Clemmie, naturally, has been blown away to finally read a letter such as this from Harry. He hadn’t seen his big brother in some eight decades, and he’d reached far greater an age than Harry ever had. As Clemmie told the BBC, “It’s unbelievable that such a thing could happen.”
Harry’s message wasn’t the only letter that never made it home, of course. In fact, many other notes remain undelivered today. So, these have been compiled by people at the Suffolk Archives into an exhibit which can be assessed on the internet. The collection includes the names of the writers and the people to whom they intended to send their letters.
It should come as no surprise to learn that many people have been touched by these letters being put on display. One person who has spoken out about it is Paul West, a British councillor. As he put it in a statement, “This is an astonishing story and really demonstrates the importance and personal nature of our archives.”
Councillor West went on, “These letters are so very poignant. One can only imagine the hardship and anguish these soldiers and their families must have endured. It is heartwarming to think that we may now be able to help some of their families to fill in the gaps and see letters that up to now they didn’t know existed.”
Another person deeply affected by the letters was Claire Wallace, who curates the Suffolk Regiment Museum. She said, “The Dunkirk letters hold an important place within the Suffolk Regiment archive. These men had been through great hardships during the war and unfortunately, some never made it home from Dunkirk. It is striking, however, that their personalities and humor shine through these letters.”

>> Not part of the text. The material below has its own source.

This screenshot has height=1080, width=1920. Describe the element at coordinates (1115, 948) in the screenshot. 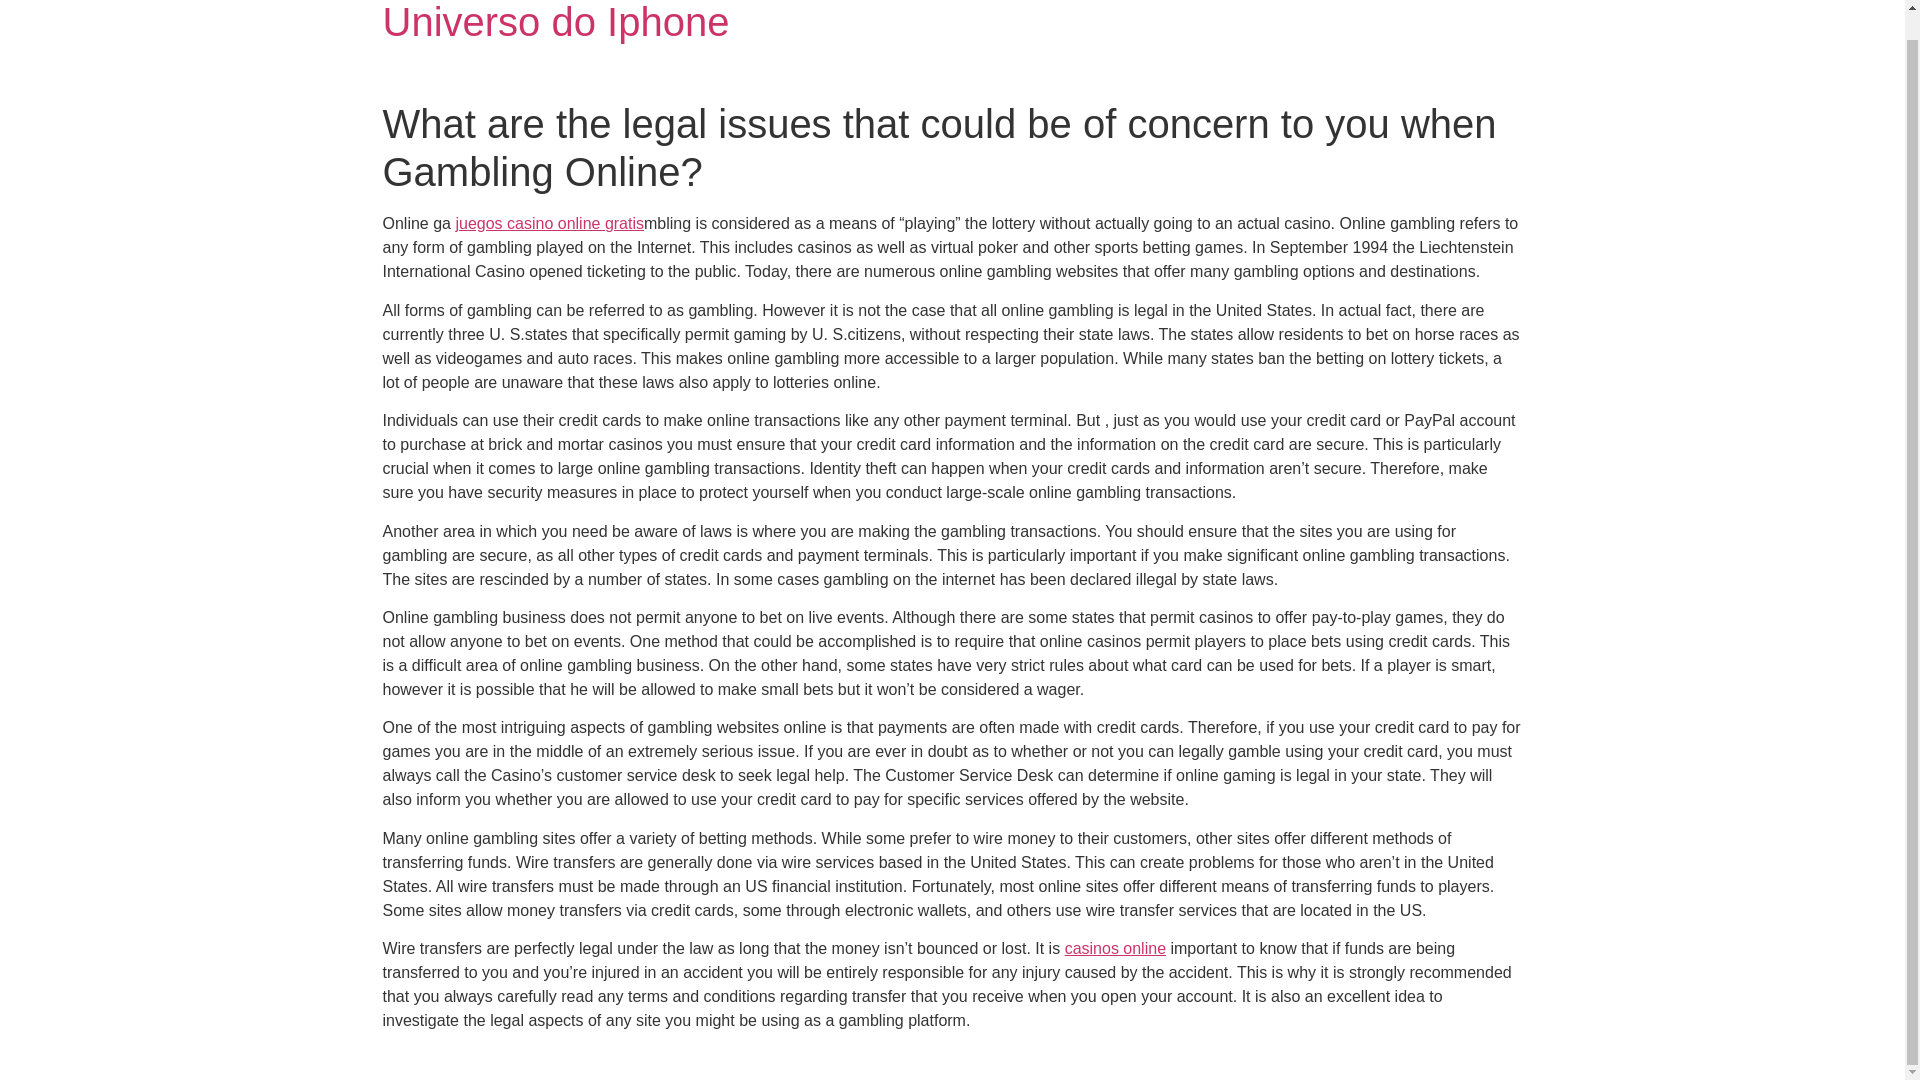

I see `casinos online` at that location.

And Candida Wingate – who holds the title of Suffolk Artlink Project Officer – has commented as well. In Wingate’s words, “The letters are so moving, both in what the soldiers chose to write about and what they chose to leave out. Our team of artists had already studied them and we were really looking forward to exploring them further.”

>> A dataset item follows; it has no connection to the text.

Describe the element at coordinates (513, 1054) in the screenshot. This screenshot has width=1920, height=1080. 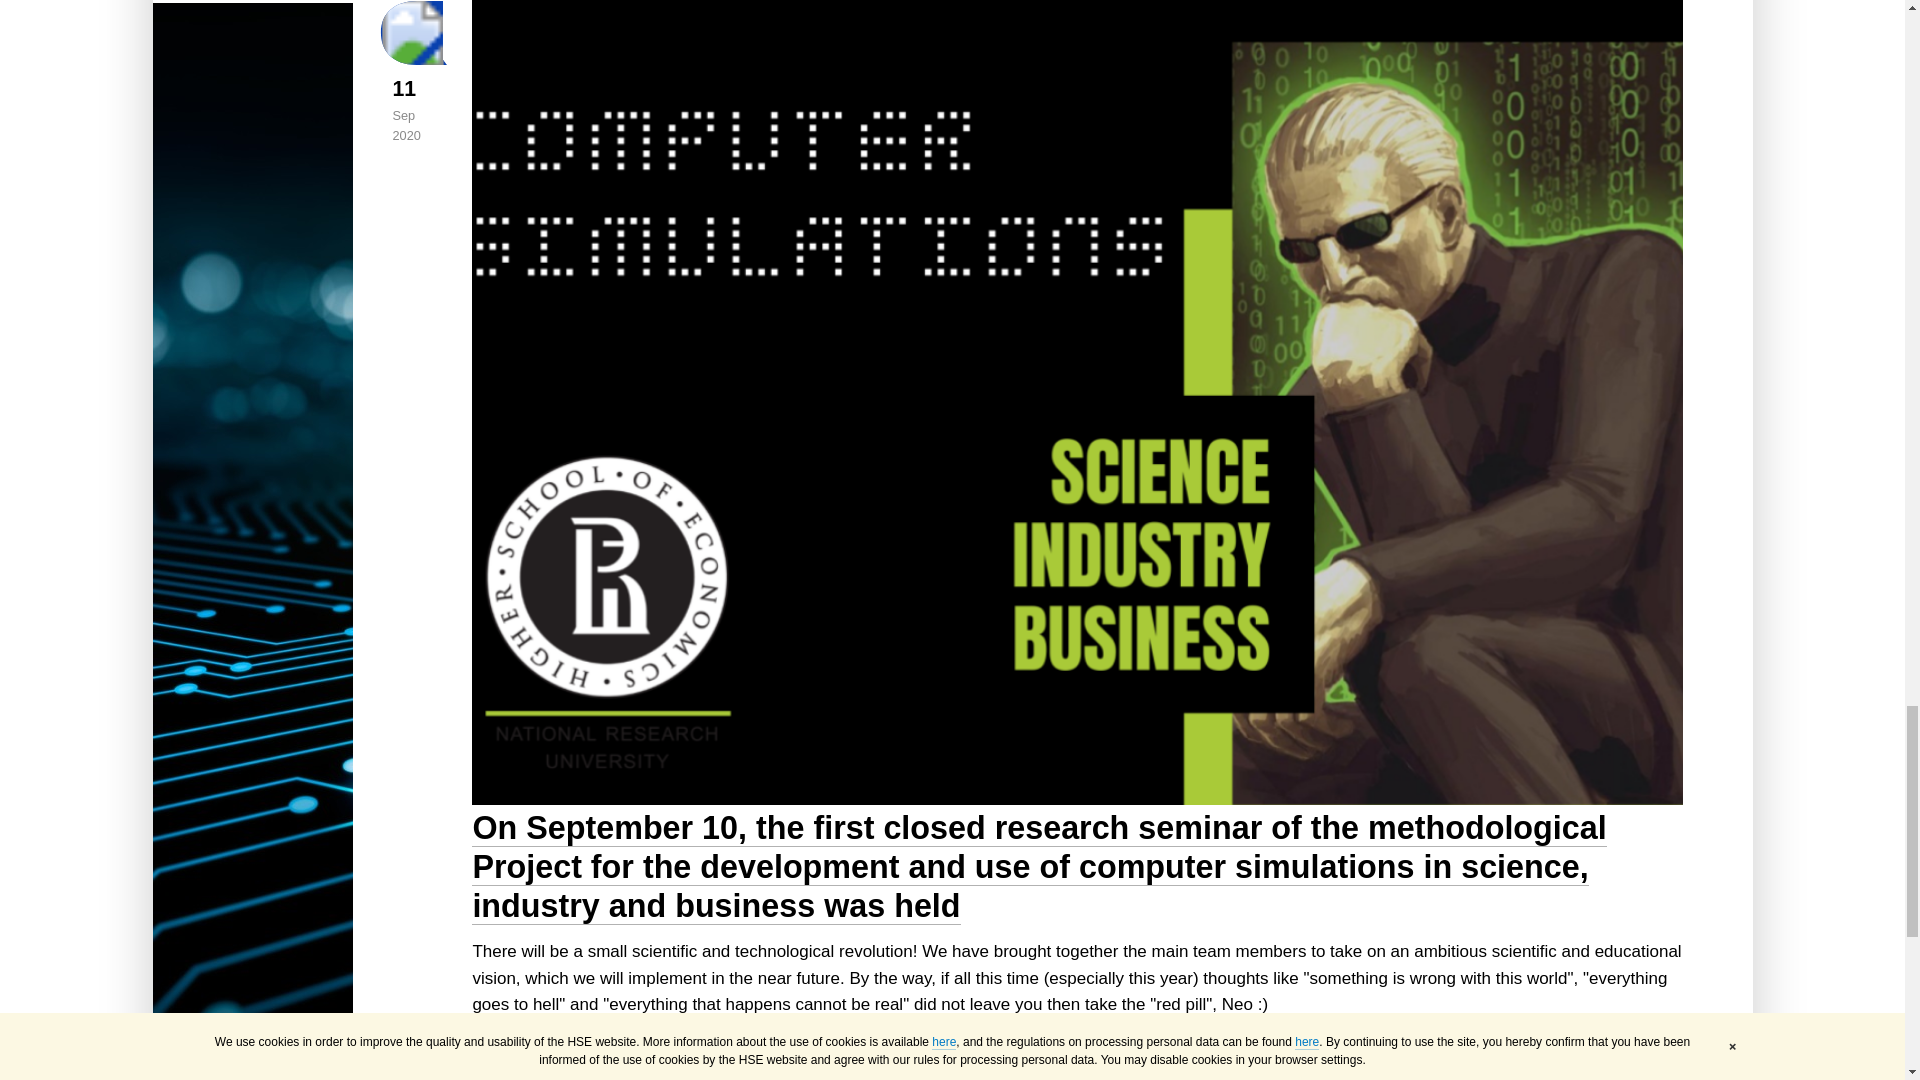
I see `innovations ` at that location.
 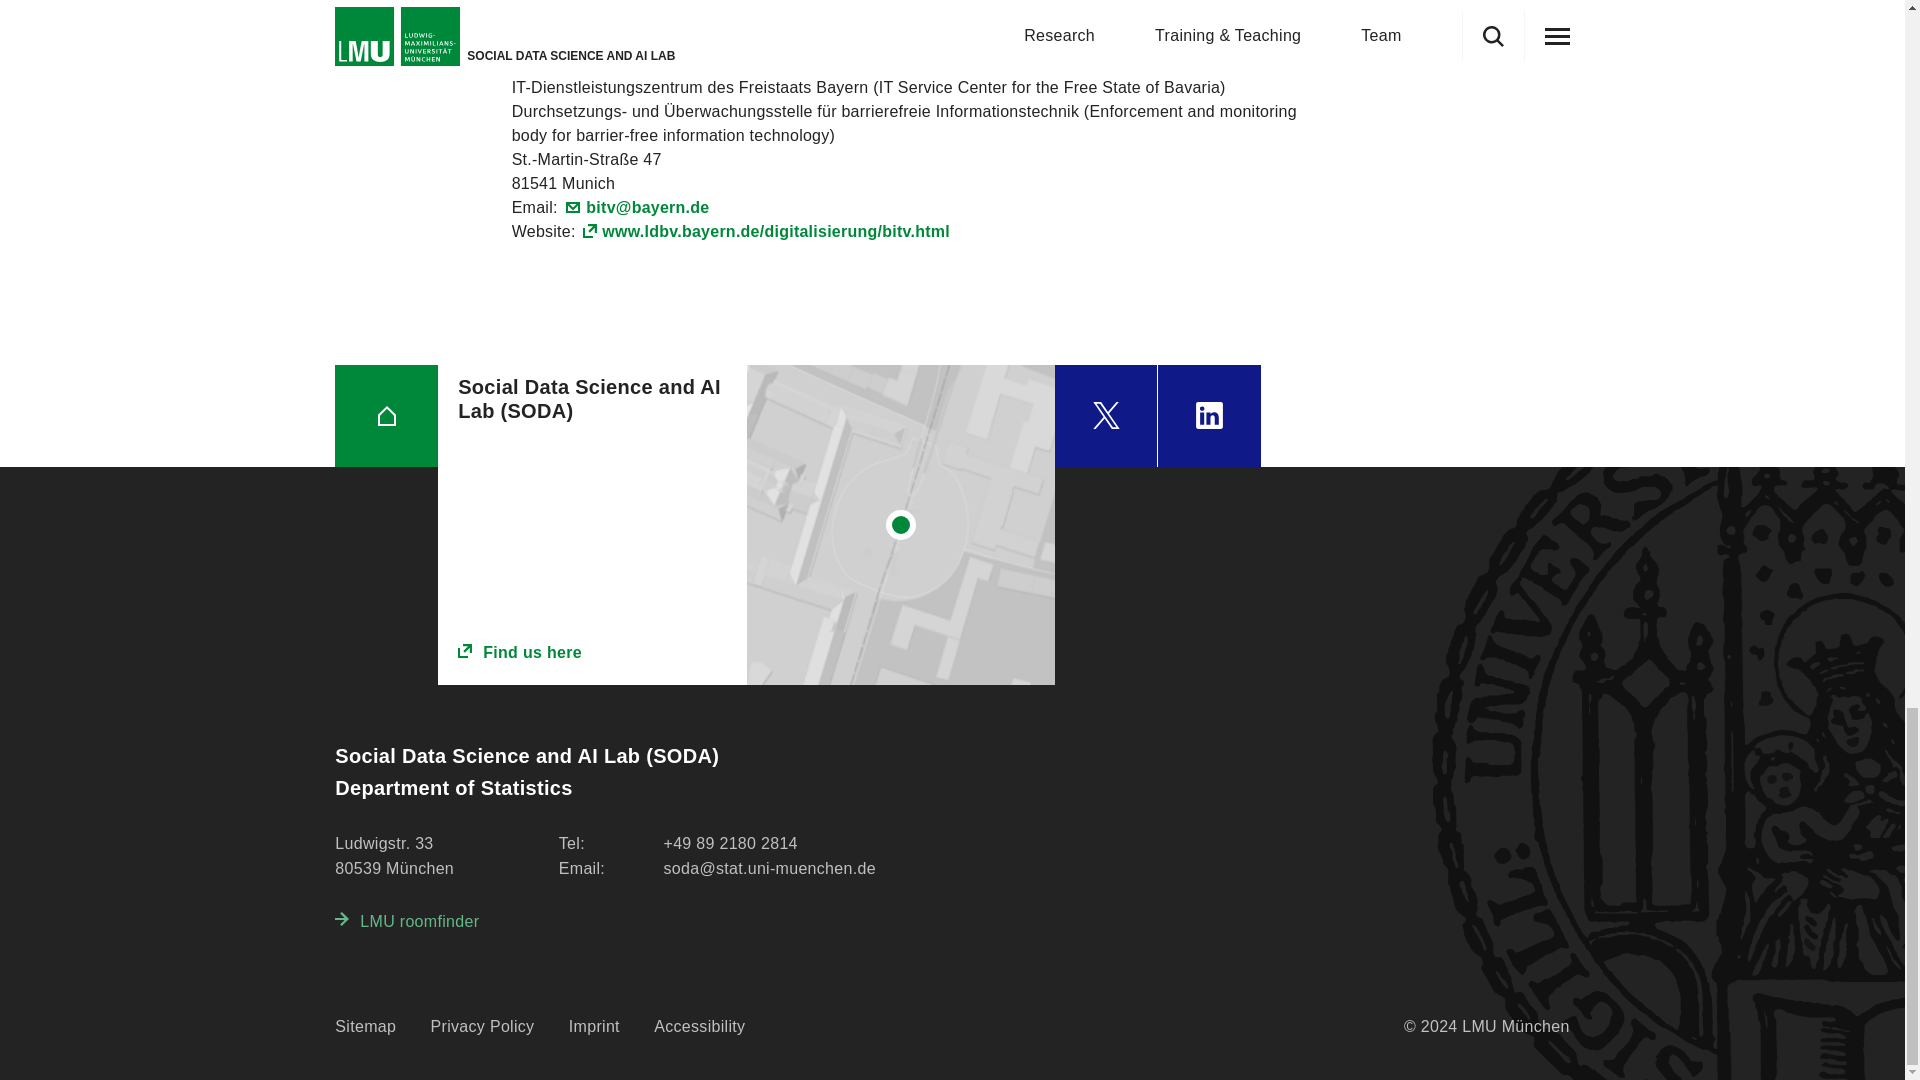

But it hasn’t just been experts and archivists that have been touched by the letters. The public, too, has taken note. Speaking of Harry Cole’s letter specifically, one commenter wrote on the Suffolk Archive website, “This made me cry. How emotional it must have been for Clemmie to receive that letter. My eyes well up just thinking about it.”
The story of Harry Cole’s life and death is undoubtedly tragic, and it’s one shared by countless other soldiers of World War II and their families. Nothing could take away the pain that Clemmie and Derek Cole must still feel from the loss of their big brother. But the fact that his words have finally reached them is perhaps an unexpected source of closure.